A l’instar des avalanches déclenchées pour sécuriser des manteaux neigeux, les feux de contrôle sont des incendies provoqués localement et de manière contrôlée sur des sites très à risque. Le but est de réduire la masse de combustible forestier (feuilles, branches mortes) qui pourrait brûler, voire de créer des zones coupe-feu qui empêcheraient un incendie de se propager.

Selon le polémiste Alan Jones, « il y a trop de combustible au sol » et la « bureaucratie » empêche d’agir pour nettoyer les forêts.

Exercices à résoudre —
#1 Répondez aux questions suivantes d'après le texte sur les feux de contrôle.
(a) À quel phénomène les feux de contrôle sont-ils comparés ?
(b) Quels exemples de combustible forestier sont donnés entre parenthèses ?
(c) D'après Alan Jones, qu'est-ce qui empêche d'agir pour nettoyer les forêts ?
#2 Transformez en liste le paragraphe du texte sur les feux de contrôle qui commence par « A l'instar des avalanches », en conservant ses informations essentielles.
#3 Poursuivez le texte sur les feux de contrôle en un court paragraphe, à la suite de sa dernière phrase.

Enregistrements présentés —

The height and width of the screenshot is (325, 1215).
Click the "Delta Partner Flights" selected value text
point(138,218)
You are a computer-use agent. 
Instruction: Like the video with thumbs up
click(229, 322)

---

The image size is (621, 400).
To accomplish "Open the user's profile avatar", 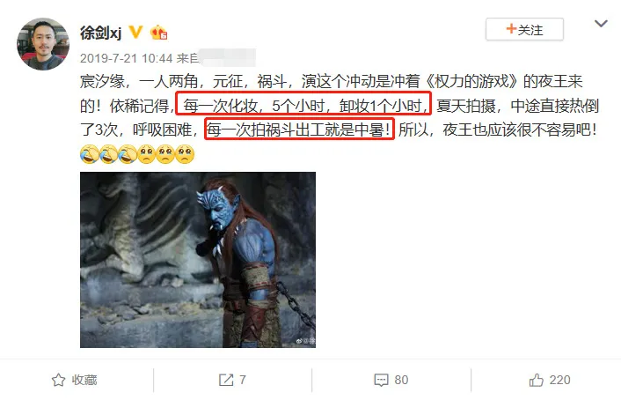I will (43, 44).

Réponses par exercice —
#1
(a) Aux avalanches déclenchées pour sécuriser des manteaux neigeux.
(b) Les feuilles et les branches mortes.
(c) La « bureaucratie ».

#2
- Définition : des incendies provoqués localement et de manière contrôlée sur des sites très à risque.
- Comparaison : ils rappellent les avalanches déclenchées pour sécuriser des manteaux neigeux.
- Premier objectif : réduire la masse de combustible forestier (feuilles, branches mortes) qui pourrait brûler.
- Second objectif possible : créer des zones coupe-feu pour empêcher un incendie de se propager.

#3
  • Les objectifs de feux de contrôle ont été dépassés

Les chiffres officiels contredisent ces affirmations, puisque les Etats australiens ont dépassé les objectifs de feux de contrôle qui leur ont été assignés pour les zones dont ils ont la protection. Le service des parcs du Queensland a atteint 118 % de son objectif, « nettoyant » sur la seule année 2019 1,44 million d’hectares, selon la télévision australienne ABC. En Nouvelle-Galles du Sud, le service des parcs nationaux a dépassé son objectif de 680 000 hectares depuis 2011, une surface qui représente plus du double des cinq années précédentes, selon le site de l’Etat. Malgré tout, « la réduction du combustible forestier n’est qu’une façon de se préparer aux incendies, ça n’élimine pas la menace », a indiqué au Guardian un porte-parole du ministère de l’industrie et de l’environnement de la Nouvelle-Galles du Sud.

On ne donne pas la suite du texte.